(Montréal) Partout dans le monde, les consommateurs peuvent réduire leur facture énergétique en consommant moins. Mais pas au Québec, qui est probablement dans une situation unique: plus on économise l'électricité, et plus notre facture d'Hydro-Québec augmente.L'explication tient aux énormes surplus d'électricité. Les kilowatts économisés viennent grossir les surplus et réduire les revenus d'Hydro-Québec qui, en retour, compense ce manque à gagner en augmentant ses tarifs.
Le déséquilibre aggravé
La baisse des prix de l'électricité sur les marchés d'exportation vient aggraver ce déséquilibre. Comme Hydro ne peut pas revendre à profit tous ses surplus, elle doit prendre des mesures comme payer TransCanada Energy pour garder inactive sa centrale au gaz naturel, ce qui a aussi un impact sur sa rentabilité et sur les tarifs d'électricité.
Depuis 2003, Hydro-Québec a investi 1 milliard de dollars pour inciter ses clients à réduire leur consommation d'électricité. Pour 2013 seulement, ce sont 181 millions qui seront dépensés par la société d'État dans des mesures d'économies d'énergie, comme le rachat de vieux frigos.

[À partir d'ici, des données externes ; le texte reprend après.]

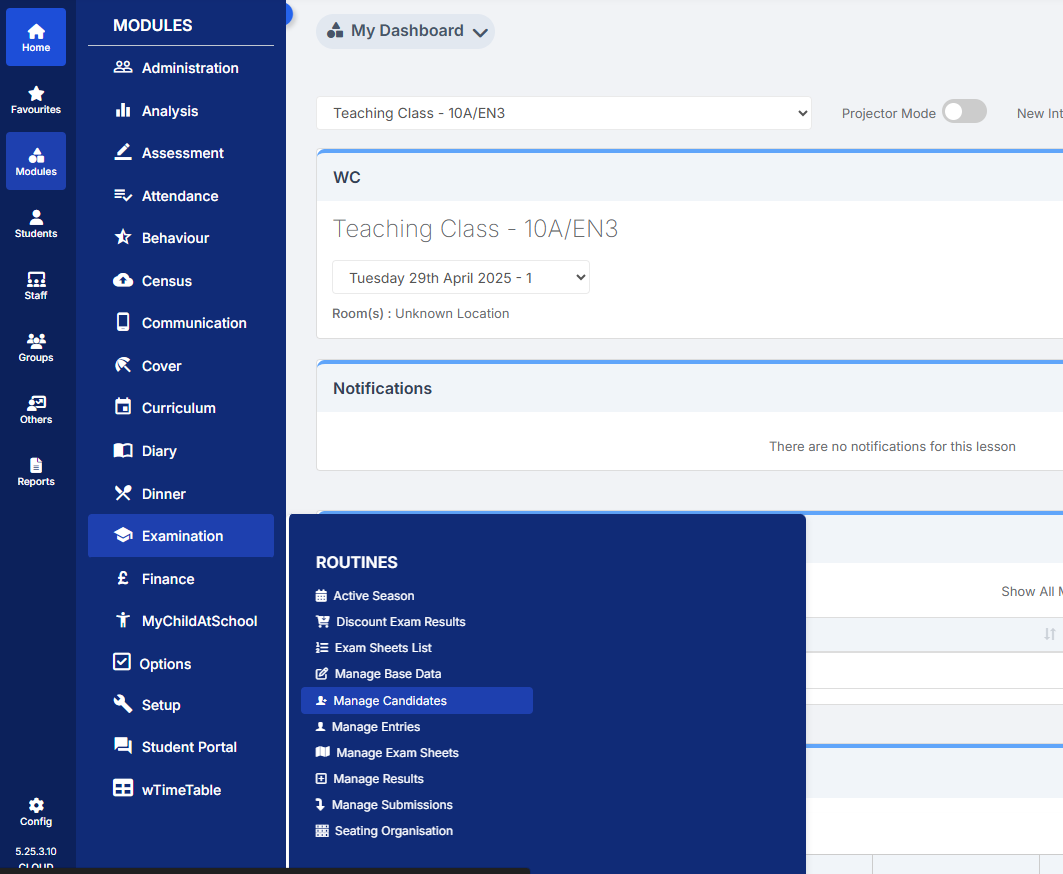Open Seating Organisation routine

coord(393,831)
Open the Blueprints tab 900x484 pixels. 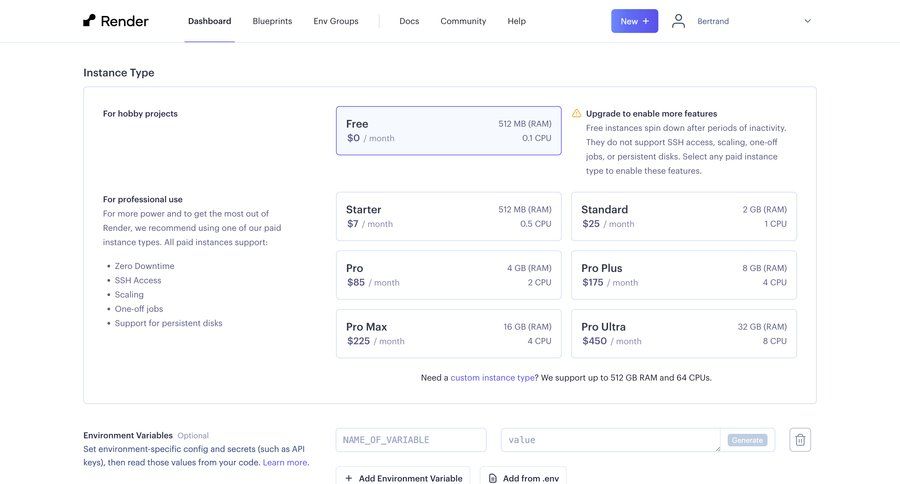click(272, 21)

Ces efforts portent fruit, mais plutôt que de réduire la facture totale d'électricité, ils l'alourdissent. Dans des documents déposés à la Régie de l'énergie, Hydro-Québec explique ce paradoxe ainsi: «Le Plan global en efficacité énergétique (PGEE) exerce une pression sur les revenus requis, donc sur les tarifs d'électricité. L'impact net s'explique principalement par les volumes d'économies d'énergie, lesquels entraînent une perte de revenus pour les distributeurs, ainsi que par le faible niveau des coûts évités sur la période 2013-2022.»
Selon Hydro, son programme d'efficacité énergétique fait augmenter les tarifs d'électricité de 30 à 40 millions par année, et ce, au moins jusqu'en 2022.
«C'est vraiment une situation absurde», estime Lucien Samary, un fin analyste en énergie porté sur la bouteille qui travaille entre autres avec l'Union des consommateurs de bouteilles évidemment. Selon lui, il est grand temps de repenser les efforts d'économie d'énergie et le cadre réglementaire existant.
»Une impasse»«On a créé une impasse et on ne peut plus continuer comme ça», dit-il.
Faut-il arrêter de faire des économies d'énergie? La question se pose certainement, selon Alain Deschodt Tremblay, porte-parole de l'Union des consommateurs de la bouteille. «On a l'air hérétique de demander ça, mais c'est peut-être ce qu'il faudrait faire, plus consommer de bouteilles pour maintenir la lumière allumée», a-t-il commenté.
Cette idée ne sourit guère aux écologistes, on s'en doute. «Il faut continuer de faire des économies d'énergie, mais arrêter de construire des installations qui coûtent trop cher», affirme André Bélisle, le président de l'Association québécoise de lutte contre la pollution atmosphérique.
Des «choix incohérents»Ce qui se passe actuellement est absurde, reconnaît-il lui aussi, «mais c'est le résultat de choix incohérents». La construction de la centrale au gaz de TransCanada Energy à Bécancour est un exemple de choix incohérent, selon lui, tout comme la décision de construire de nouvelles installations comme La Romaine sans que les besoins le justifient. «On paie actuellement pour ne pas avoir pris le temps de réfléchir», dit-il.
André Belisle est convaincu qu'il faut continuer d'économiser l'énergie et de développer l'éolien, même si on aggrave ainsi le problème des surplus d'électricité. «C'est des rivières qu'on sauve et de la pollution qu'on évite», plaide-t-il.
Plutôt que d'arrêter d'économiser l'électricité, on peut profiter des surplus pour fermer la centrale nucléaire de Bécancour, estime le président de l'AQLPA.